Oui ; mais M. Leconte de Lisle s’assoit à la place de Victor Hugo : c’est là un honneur terrible ; un successeur de Hugo, quel qu’il soit, fait toujours un peu l’effet de Louis le Débonnaire. L’éloge qu’il faut prononcer est surtout décourageant, le prosternement étant presque obligé, et la dignité devant être sauve. On attendait M. Leconte de Lisle à ce discours. D’abord, on se demandait s’il ne le ferait pas en vers, comme autrefois Crébillon, dans l’inexpérience qu’on lui supposait de la prose et du maniement des idées.

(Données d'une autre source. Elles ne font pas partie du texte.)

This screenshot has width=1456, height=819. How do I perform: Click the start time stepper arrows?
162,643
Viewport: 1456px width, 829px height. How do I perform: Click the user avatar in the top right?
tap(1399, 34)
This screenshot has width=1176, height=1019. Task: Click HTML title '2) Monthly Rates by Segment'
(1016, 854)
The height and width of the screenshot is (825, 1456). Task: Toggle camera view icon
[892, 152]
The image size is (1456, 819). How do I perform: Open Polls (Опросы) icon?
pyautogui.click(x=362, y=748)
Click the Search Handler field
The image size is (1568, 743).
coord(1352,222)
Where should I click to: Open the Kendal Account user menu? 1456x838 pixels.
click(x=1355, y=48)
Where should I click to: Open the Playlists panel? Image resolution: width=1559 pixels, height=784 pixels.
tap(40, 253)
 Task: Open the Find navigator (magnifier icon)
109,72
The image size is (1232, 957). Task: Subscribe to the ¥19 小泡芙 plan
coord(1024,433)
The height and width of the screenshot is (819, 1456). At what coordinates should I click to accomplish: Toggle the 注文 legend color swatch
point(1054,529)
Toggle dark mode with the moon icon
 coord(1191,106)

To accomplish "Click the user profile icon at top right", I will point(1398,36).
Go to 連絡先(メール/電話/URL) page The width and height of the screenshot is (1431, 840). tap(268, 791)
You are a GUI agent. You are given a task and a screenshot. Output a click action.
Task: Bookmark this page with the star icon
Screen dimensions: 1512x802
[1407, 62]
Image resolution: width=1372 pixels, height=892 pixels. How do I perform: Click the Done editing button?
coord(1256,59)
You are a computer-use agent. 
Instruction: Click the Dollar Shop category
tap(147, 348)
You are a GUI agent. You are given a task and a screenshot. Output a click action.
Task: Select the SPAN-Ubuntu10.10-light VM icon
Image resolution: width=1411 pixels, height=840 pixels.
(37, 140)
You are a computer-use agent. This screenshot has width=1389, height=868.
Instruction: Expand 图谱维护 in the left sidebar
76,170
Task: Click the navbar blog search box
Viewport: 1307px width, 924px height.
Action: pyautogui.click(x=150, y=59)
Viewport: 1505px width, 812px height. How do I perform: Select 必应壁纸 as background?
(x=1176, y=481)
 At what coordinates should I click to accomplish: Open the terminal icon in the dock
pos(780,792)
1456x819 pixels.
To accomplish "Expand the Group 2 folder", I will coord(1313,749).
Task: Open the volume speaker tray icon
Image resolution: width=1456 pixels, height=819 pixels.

Puis on voulait savoir s’il se résignerait à être de l’avis de tout le monde sur le génie de son prédécesseur, s’il reconnaîtrait sa maîtrise et s’humilierait un peu devant lui. Il me semble que j’aurais conçu cet embarrassant discours sur le thème suivant : « Messieurs, je viens de relire Victor Hugo : décidément il est bien plus fort que moi » ; j’aurais dit la chose en bon français, avec le moins d’adjectifs possible : après quoi, je me serais assis. Il n’y a pas beaucoup de profondeur là-dedans, mais il y a quelque bonne grâce et même une certaine éloquence.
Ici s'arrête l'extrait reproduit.